Speaking of fun, that’s one thing that Heat does very well. With its amazing soundtrack, its beautifully designed world, and its satisfying controls, Heat offers you an amazing racing experience from the get-go. Whether you’re opting to play in the safer-and-less-police-filled Day mode, or if you’re putting pedal to the metal in the much more dangerous Night mode, racing in Heat is a wild ride. Clearly (and expectedly), the racing in the game has been the focus for the devs, it’s just a shame that this level of detail and love wasn’t poured into the narrative as well.
Of course, for those who don’t care about the story, there’s a lot to be said for Heat. Along with the campaign missions, world exploration and general races, Heat offers a standout experience when it comes to your vehicles. Not only does the base game comes with 127 unlockable cars for you to enjoy, but there’s also near-endless opportunities to customise your ride any way you like. Colours, stickers and decals will make you stand out in the crowd, while a huge range of build upgrades can give you the horsepower you need in any configuration you like. I put hours into customising my car and I regret nothing.
Graphically it’s a stand-out driving game set in an engaging environment. On a 4K television with surround sound I thoroughly enjoyed myself and was totally immersed in the driving, though this was somewhat short-lived. Eventually this just served to highlight how little was happening other than the pretty graphics. I had zero interest in what was happening in the campaign by the end, and was desperately working to not skip cutscenes.
The game’s Day and Night cycles are an interesting mechanic that I found more enjoyable than not, even if it was a little jarring. Day or Night mode can be selected at any time, meaning you don’t need to wait out the clock until the sun goes down. Although this is handy, it definitely took me out of the suspension of disbelief and reminded me that I’m playing a video game.
Day mode allows players to enter sanctioned race events with in-game cash rewards you can spend on upgrading your ride. Night mode will earn you reputation points which keep the police on your tail but are used to help boost your notoriety. I enjoyed playing both of the modes, but Night was definitely more up my alley and I found myself more interested in driving at night than in the day.
The driving controls leave little to be desired. They’re tight, easy to master and very smooth. Accessibility is clearly a big deal for this game, and it threw me right into the action with minimal introduction without this being a big deal.

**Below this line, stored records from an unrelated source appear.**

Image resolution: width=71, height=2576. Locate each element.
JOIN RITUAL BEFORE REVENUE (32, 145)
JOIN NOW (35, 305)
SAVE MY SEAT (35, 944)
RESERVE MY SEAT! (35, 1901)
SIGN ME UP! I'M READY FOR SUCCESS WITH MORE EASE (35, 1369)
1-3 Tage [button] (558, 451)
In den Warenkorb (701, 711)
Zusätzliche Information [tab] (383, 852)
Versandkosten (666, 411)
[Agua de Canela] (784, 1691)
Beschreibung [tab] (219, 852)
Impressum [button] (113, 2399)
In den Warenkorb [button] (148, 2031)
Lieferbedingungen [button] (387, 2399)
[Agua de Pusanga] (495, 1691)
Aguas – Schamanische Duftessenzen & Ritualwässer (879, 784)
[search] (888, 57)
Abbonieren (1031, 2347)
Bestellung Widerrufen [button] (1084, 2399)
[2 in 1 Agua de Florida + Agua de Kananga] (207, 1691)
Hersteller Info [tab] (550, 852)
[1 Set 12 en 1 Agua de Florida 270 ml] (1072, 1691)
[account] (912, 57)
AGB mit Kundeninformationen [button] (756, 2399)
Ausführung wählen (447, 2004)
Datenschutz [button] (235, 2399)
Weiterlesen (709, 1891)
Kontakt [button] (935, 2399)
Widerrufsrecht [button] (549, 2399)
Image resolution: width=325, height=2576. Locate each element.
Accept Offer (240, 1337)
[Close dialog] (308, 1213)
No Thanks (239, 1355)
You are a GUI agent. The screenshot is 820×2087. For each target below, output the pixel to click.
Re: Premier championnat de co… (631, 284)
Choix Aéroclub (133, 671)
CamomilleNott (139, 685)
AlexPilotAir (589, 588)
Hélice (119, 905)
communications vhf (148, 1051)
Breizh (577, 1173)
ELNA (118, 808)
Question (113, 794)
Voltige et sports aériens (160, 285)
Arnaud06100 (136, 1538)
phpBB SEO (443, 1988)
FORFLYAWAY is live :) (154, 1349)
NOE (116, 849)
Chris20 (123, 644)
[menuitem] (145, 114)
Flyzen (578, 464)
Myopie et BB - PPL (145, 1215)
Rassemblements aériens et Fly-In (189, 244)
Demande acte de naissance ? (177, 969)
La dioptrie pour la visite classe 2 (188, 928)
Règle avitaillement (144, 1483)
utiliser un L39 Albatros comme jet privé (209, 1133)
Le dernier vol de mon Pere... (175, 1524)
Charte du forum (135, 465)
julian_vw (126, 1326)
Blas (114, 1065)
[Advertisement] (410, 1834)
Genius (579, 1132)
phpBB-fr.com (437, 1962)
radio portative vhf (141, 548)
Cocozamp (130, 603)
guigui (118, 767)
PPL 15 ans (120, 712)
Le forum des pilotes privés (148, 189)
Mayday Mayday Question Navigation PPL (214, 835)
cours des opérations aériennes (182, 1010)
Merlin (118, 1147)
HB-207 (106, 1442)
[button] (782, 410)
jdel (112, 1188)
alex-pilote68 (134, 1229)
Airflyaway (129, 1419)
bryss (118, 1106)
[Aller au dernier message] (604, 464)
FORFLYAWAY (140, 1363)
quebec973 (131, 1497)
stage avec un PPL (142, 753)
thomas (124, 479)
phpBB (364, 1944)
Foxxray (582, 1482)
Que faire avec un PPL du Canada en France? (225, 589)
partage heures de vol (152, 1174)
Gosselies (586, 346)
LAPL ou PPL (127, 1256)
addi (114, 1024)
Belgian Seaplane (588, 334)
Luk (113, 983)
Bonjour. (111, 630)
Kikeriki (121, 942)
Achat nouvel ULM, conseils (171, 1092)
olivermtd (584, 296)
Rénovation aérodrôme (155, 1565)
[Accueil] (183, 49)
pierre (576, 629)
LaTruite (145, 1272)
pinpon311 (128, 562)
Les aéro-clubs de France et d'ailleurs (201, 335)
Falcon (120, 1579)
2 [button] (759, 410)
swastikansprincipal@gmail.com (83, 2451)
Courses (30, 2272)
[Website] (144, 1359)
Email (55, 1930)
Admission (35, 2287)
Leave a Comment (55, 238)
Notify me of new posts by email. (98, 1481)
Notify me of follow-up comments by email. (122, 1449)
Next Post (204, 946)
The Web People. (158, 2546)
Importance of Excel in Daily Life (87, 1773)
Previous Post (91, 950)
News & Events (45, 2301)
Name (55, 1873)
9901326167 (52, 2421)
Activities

Despite the many things Need for Speed: Heat does right, there’s just not enough there to keep me jumping back in for more. Heat is a really enjoyable game when you’re in it, but the second I turned my console off it was instantly forgotten, failing to make an impression for me. Heat crosses the finish line, but it’s not a 1st place winner leading me to wonder if Heat has been made for drivers and not for gamers.